- Page text -
## Start

Tanzu Kubernetes Runtime

Issue/Introduction

  • When performing a rolling upgrade of a Tanzu Kubernetes Grid (TKG) Guest Cluster the process may stall after partially completing.
  • One of the Control Plane node remains in a Provisioning or Pending state indefinitely.
  • The virtual machine for the new node is powered on, but logging into the guest OS and running crictl ps -a returns an empty list, indicating the container runtime has not started any system pods.
  • kubectl get machine -n <namespace> shows the Machine object for the third node is not progressing.

Environment

2.3.x, 2.4.x, 2.5.x

Cause

The management cluster control plane has insufficient disk space. 

Resolution

  1.  Verify and Clean Management Cluster Disk Space

    1. SSH into the Management Cluster Control Plane nodes

    2. Check disk utilization: 

      df -h

    3. If the root (/) or log (/var/log) partitions are near 100% utilization, identify and remove old logs or temporary files to bring utilization below 80%.

## End

- Records shown -
## Start

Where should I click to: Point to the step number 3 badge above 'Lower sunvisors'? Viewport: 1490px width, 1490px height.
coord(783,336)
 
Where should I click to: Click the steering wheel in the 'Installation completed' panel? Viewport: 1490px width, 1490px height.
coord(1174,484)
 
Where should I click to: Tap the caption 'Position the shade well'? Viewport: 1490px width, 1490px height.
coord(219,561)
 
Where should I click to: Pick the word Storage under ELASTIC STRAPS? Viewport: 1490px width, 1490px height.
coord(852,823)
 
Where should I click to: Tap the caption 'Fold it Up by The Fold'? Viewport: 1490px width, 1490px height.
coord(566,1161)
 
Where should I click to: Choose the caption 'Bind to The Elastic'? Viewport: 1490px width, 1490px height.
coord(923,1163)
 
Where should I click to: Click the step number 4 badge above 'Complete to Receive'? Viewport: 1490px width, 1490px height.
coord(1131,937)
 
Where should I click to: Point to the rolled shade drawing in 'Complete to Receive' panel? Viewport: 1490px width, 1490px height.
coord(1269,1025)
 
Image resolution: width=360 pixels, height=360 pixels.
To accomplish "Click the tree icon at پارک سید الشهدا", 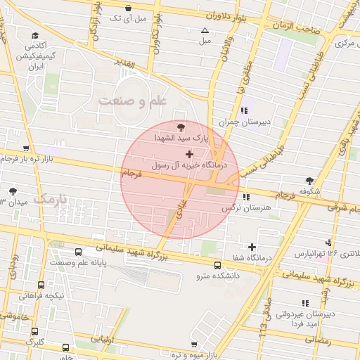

## End

- Task 1 -
According to the Tanzu Kubernetes Grid troubleshooting text, what causes the rolling upgrade to stall?
- Task 2 -
Extend the Tanzu Kubernetes Grid troubleshooting text, picking up from the point where it stops.
The material has no connection to the Tanzu Kubernetes Grid troubleshooting text.

- Task response 1 -
The management cluster control plane has insufficient disk space.

- Task response 2 -
      Note: Photon OS uses /var/log/messages while Ubuntu uses/var/log/syslog. 

      1. Truncate the messages or syslog directory, based on the OS in use:

        truncate -s 0 /var/log/messages
        truncate -s 0 /var/log/syslog

      2. Remove compressed log files:

        rm -rf /var/log/messages.*.gz
        rm -rf /var/log/syslog.*.gz

  1.  Reconcile the Guest Cluster State

  1. Identify the stuck machine name in the Guest Cluster namespace (on the Management Cluster):

    kubectl get machine -n <guest-cluster-namespace>

  2. Delete the stuck Machine object:

    kubectl delete machine <stuck-machine-name> -n <guest-cluster-namespace>

  3. Monitor the recreation process. The Cluster API controller will detect the missing replica (count dropping from 3 to 2) and automatically provision a new VM.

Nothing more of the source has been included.